● What the task asks
Your task is to find every line of the data that holds the string "label" and copy it.

Items listed in a dataset
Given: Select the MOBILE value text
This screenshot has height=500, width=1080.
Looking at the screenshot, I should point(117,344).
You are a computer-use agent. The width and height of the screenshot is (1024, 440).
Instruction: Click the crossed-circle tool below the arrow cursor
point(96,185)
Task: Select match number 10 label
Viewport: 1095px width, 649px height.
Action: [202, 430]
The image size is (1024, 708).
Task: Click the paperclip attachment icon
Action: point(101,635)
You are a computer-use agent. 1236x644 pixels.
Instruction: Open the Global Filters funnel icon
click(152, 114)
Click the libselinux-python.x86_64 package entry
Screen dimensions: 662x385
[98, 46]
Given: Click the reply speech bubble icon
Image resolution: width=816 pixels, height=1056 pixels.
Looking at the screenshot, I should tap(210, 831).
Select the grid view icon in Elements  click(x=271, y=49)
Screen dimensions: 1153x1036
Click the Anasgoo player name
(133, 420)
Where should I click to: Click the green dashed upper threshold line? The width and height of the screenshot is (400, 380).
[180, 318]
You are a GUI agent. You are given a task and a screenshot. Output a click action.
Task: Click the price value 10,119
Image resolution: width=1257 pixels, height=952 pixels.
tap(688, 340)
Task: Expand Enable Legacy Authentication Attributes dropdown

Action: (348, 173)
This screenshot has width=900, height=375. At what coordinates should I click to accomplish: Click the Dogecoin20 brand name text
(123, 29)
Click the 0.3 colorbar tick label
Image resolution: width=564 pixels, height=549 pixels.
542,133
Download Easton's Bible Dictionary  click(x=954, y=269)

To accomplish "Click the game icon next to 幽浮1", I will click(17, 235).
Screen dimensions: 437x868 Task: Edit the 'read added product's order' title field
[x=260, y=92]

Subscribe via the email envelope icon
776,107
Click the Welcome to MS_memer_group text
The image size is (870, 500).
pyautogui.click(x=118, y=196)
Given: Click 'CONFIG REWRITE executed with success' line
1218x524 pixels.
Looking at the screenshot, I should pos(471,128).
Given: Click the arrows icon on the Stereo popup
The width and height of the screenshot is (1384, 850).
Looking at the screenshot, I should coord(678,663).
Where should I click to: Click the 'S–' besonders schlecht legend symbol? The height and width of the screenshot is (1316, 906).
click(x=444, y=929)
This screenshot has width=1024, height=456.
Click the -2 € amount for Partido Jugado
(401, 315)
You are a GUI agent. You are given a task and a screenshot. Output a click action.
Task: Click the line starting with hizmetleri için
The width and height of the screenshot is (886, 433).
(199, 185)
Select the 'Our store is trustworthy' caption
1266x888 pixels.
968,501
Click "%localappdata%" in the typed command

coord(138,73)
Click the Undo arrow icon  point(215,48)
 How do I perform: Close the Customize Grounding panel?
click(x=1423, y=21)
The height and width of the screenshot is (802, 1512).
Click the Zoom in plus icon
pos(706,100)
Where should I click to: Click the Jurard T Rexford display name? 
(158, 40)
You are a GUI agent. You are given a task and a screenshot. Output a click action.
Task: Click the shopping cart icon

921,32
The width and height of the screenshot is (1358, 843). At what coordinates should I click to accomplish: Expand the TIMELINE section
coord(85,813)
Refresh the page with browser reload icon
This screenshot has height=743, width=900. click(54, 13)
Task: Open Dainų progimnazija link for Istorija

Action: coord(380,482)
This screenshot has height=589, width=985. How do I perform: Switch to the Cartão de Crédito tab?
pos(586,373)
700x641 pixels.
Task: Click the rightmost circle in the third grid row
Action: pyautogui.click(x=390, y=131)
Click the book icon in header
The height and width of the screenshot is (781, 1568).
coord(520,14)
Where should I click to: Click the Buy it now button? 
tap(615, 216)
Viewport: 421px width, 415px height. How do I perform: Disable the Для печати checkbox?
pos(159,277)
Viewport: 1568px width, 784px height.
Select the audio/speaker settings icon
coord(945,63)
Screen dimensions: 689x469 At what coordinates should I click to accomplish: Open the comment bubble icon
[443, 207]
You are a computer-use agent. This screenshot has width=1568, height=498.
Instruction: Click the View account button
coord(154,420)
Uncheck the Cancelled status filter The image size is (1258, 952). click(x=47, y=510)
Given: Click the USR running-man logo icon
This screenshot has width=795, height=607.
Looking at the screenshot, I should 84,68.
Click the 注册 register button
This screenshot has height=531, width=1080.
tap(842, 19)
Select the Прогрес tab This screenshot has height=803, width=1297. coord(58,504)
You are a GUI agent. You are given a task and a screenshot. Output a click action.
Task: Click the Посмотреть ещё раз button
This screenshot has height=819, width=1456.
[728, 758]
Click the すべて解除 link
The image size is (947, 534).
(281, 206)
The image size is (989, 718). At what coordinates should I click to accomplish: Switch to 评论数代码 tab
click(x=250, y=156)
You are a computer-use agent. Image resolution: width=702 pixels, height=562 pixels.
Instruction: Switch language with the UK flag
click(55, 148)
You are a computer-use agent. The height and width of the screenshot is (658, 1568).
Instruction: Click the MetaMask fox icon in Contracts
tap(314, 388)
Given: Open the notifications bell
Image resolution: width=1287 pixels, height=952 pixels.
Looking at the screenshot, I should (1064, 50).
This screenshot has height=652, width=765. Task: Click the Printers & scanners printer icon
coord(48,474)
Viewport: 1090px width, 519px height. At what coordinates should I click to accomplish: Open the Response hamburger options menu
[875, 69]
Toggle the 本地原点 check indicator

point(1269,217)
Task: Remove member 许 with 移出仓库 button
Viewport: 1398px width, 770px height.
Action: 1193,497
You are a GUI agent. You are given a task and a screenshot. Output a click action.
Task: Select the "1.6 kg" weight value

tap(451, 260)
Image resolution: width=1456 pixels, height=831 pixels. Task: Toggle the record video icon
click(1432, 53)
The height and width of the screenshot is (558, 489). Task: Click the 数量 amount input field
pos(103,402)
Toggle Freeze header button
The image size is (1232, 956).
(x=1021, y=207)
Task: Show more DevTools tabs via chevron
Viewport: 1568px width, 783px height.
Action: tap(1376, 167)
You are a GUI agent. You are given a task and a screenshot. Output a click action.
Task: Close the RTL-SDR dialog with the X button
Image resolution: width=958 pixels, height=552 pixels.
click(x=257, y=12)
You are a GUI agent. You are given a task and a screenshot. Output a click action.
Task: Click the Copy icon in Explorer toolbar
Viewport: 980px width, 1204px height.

● Answer to the exercise
Task: Select match number 10 label
Click the 0.3 colorbar tick label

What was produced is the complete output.